O intruso – Me apaixonei pelo que eu inventei de você.
O gênero de ficção científica atrelado às complexas relações humanas tem sido explorado há anos com muita eficácia pela série de antologia Black Mirror da Netflix e até como forma de demonstrar que a gigante do streaming não é a única plataforma que aposta no gênero a Prime Vídeo lançou logo no início de 2024 o filme o intruso (Foe no original), longa sob a ótima tutela do diretor Garth Davis.
A trama futurista acompanha a história do casal Hen (Saoirse Ronan) e Junior (Paul Mescal) que mantém uma vida tranquila em uma casa isolada do interior, no ano de 2065, até que seu sossego é interrompido pela visita do desconhecido Terrance (Aaron Pierre), um agente a serviço do governo que convoca Junior para um audacioso projeto de colonização espacial com a duração de dois anos.
Embora o trabalho longínquo assegure financeiramente o futuro do casal e seus projetos, a distância por uma período prolongado poderá afetar drasticamente o seu relacionamento e por essa razão é sugerida que Júnior, enquanto está em sua jornada interestelar, seja substituído temporariamente na Terra por uma réplica quase-humana concebida por inteligência artificial para fazer companhia a Hen.
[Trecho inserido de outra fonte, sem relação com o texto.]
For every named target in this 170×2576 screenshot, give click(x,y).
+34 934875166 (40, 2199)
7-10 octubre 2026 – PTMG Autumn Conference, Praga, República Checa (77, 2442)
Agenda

Utilizando a desculpa de ter que coletar dados para que o sósia de Júnior tenha o máximo de suas características, Terrance convida-se a habitar com o casal e obviamente esse elemento estranho ao casal abala a confiança do relacionamento, ainda mais quando Junior tem boas razões para desconfiar que Terrance tem algo a esconder.
Embora a trama utilize aspectos de ficção científica e colonização de planetas como pano de fundo o foco da história são os problemas inerentes às relações interpessoais, e por essa mesma razão ganham relevância as interpretações e também nesse aspecto o trio protagonista é um show a parte e sua interação consegue manter o público atento à trama que dispensa a utilização de recursos tecnológicos para que a história seja contada.
Em sua etapa final um plot twist muito eficiente conduz a trama para outros níveis e ajuda a explicar algumas cenas aparentemente desprovidas de propósito mostradas na primeira parte, demonstrando que uma inocente observação a um besouro pode ter um significado maior que aparenta.
Por fim, a trama revela-se um curioso ensaio sobre os relacionamentos idealizados, aqueles nos quais buscamos no outro aquelas características que nos atraem mas que nem sempre estão lá, nos fazendo questionar até que ponto vale a pena permanecer numa relação na qual nossos anseios deixaram de ser prioridade, fazendo com que nos apeguemos a um ideal de relacionamento que só funciona na teoria.
A conclusão da trama é muito coerente, finaliza bem a história respeitando a inteligência do expectador, ainda que a história não seja exatamente original. Trata-se de um ótimo drama, com um final competente pra uma história que se encaixa à perfeição ao trecho da música “De quem é a culpa?” onde a saudosa Marília Mendonça entoa dramaticamente: “Me apaixonei pelo que eu inventei de você.”